Thursday, January 17, 2008
NFL 2007 - Conference Championship Games
Here's the thing: Patriots-Packers II (don't forget XXXI) would be the most anticipated Super Bowl in history, and probably the most widely watched television event in years. It would feature the only two current NFL quarterbacks that my wife might have a chance of actually identifying [I realize it might seem weird that I don't think she could identify Peyton Manning, but, a) his commercials -- of which there are thousands -- pretty much just run during sports shows, which she would never watch, and b) for a woman who seems pop-culturally literate and lives and works in the Los Angeles area, she can really surprise you.
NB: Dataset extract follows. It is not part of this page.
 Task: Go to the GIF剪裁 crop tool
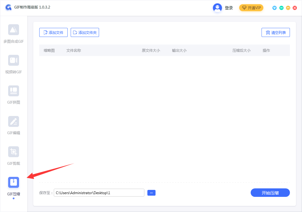[x=14, y=152]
Like last week, when she had no idea who Michael Bay was. Am I a jerk for being stunned by that?]. It would, in the minds of a lot of sports fans, pit good vs. evil. It would cast one of the nation's most beloved, accomplished athletes as a scrappy underdog going up against the kind of soulless, win-at-all-costs operation that makes your over-the-top, slick-haired, ozone-polluting, toxic-waste-dumping '80s action movie villain look like some sort of Care Bear. And not the grumpy one, even; the one with like a rainbow on its chest.
I can't really even think of an event in sports history that compares; some have brought up the 1980 USA-USSR Olympic hockey semifinal game, which is somewhat apt because the Packers (Brett Favre aside) are a young, likeable, relatively inexperienced bunch going up against a joyless, cyborg-like group of win-bots who don't give a damn about you or your family. The Patriots may as well come out with C.C.C.P. on their jerseys.
(That would be the angle, anyway. I personally like the Patriots even though I imagine Bill Belichick is a jerk, and as a true Vikings fan I can't possibly root for the Packers. At least, not admittedly)
But that's what has the potential to be so dangerous this week: Patriots-Packers is almost too good to actually happen. Stuff like that doesn't happen in real life, right?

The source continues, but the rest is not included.